Head-on demos are the most common. So it’s only fair I offer them more depth.

Since Rocket Sledge pioneered the competitive dirty tactics metagame, I’ll credit his desired namesake mechanic: The Sledge Lateral. It’s a simple sideways dodge, but it’s difficult to counter. Even a clever demolitionist gambles on whether you’ll dodge left or right. 

In fact, Sledge is so keen on side-flip dodges, he brought it up years later when I interviewed him.

Sideways wavedashes work too if: 

  1. You have enough time and space to slide outside of their scope.
  2. The opponent boosts too early.

Side dashes reap speedier recoveries. Take them when possible.

Misc. Demo Dodging Tactics:

  • Wall driving eradicates chase demos and head-on collision attempts.
  • Heavy powerslides facilitate handy ball control tools while an opponent charges your rear.
  • Brake checks obliterate sideswipe connoisseurs. When pitted against wide rotators barrelling from 30-80° angles, slam your brakes. 
  • Half flips can cause players pushing too far upfield to evacuate.
  • An air roll double jump, followed by a short downward boost, grants you the high ground against hop-demo masters. While it isn’t as powerful as a Sledge Lateral, it’s pretty sleek when a play beckons you into the other half. Meanwhile, the lateral offers immunity to in-net demos.
3 Steps to Making Demo Attempts Look Moronic: 1) Scan and prepare. Scope out whether your teammate is active on the ball and find the angle the demo attemptee is traveling from. In this example, I can tuck myself deeper into the net to pull the defender from the play. 2) Evade. I double jumped here, but a right dodge would've provided a better recovery. 3) Profit. A small retreat into my net cost this player an extra 3-second recovery.

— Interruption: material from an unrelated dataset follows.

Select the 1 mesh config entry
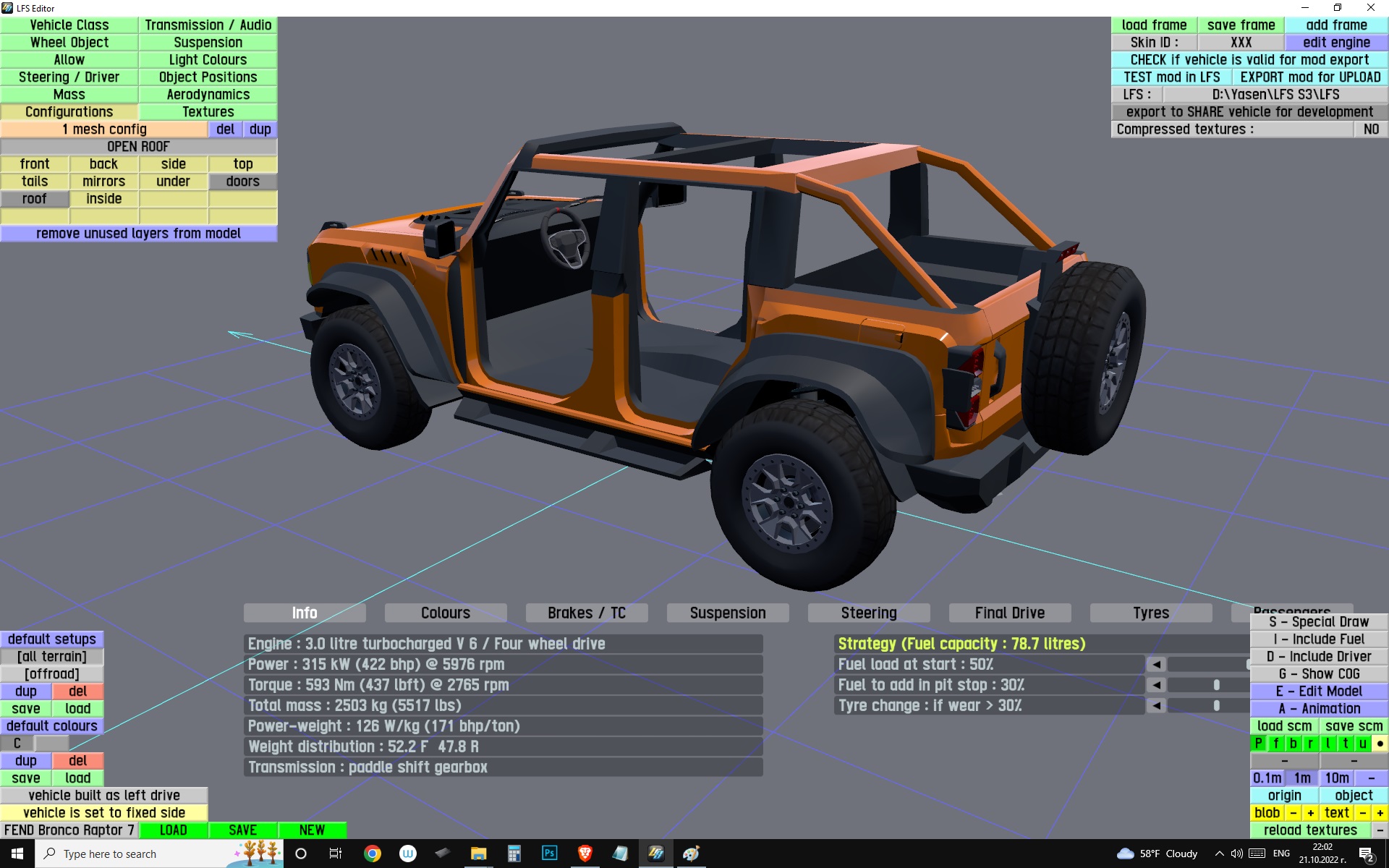 pos(103,129)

Then there’s the simplest solution of all. Drive away from the ball when no threat exists. This provokes whiffs AND baits thirsty players out of position. Then, once they inevitably lose a point, slap three to four “Nice Bump!” quick chats to salt the wound. They’ll throw the game scouting for a shot at redemption.

Rocket League Drake meme. Drake prefers to chase demos so he can sling the last string of toxic quick chats.

The Demolition Leaderboard (And Finding Demo-Tubers)

Before signing off, I want to share something awesome: a community-driven demo leaderboard. It’s the perfect tool for tracking who has the most demos in Rocket League.

Collectively, the 3-second respawn times between all recorded demos surpass a full year of wait time. It’s blissful anarchy. Maybe you’d like to hop on the Discord and upload your own data.

RL Demolition Leaderboard top 17 recorded in the world: Choice: 17,603 FuriousPanda: 175,676 thecoolestlad: 167,631 Bumpo The Clown: 155,551 toothboto: 137,816 Haxzploid: 134,522 Woody: 133,300 locofordemo: 131,620 Daboodeedabodah: 123,456 P as in Papi: 123,456 JGB: 123,456 Futurmann: 115,570 sakerocket: 100,000 rage10b: 98,414 DemoNinja: 84,000 catman: 82,829 Some1YouLike: 80,555

Better yet, content creators flood the top 100, like Bumpo The Clown and Woody. You’ll find their videos… motivational.

Anyway, that’s a wrap, folks. Get out there and start icing battle-cars!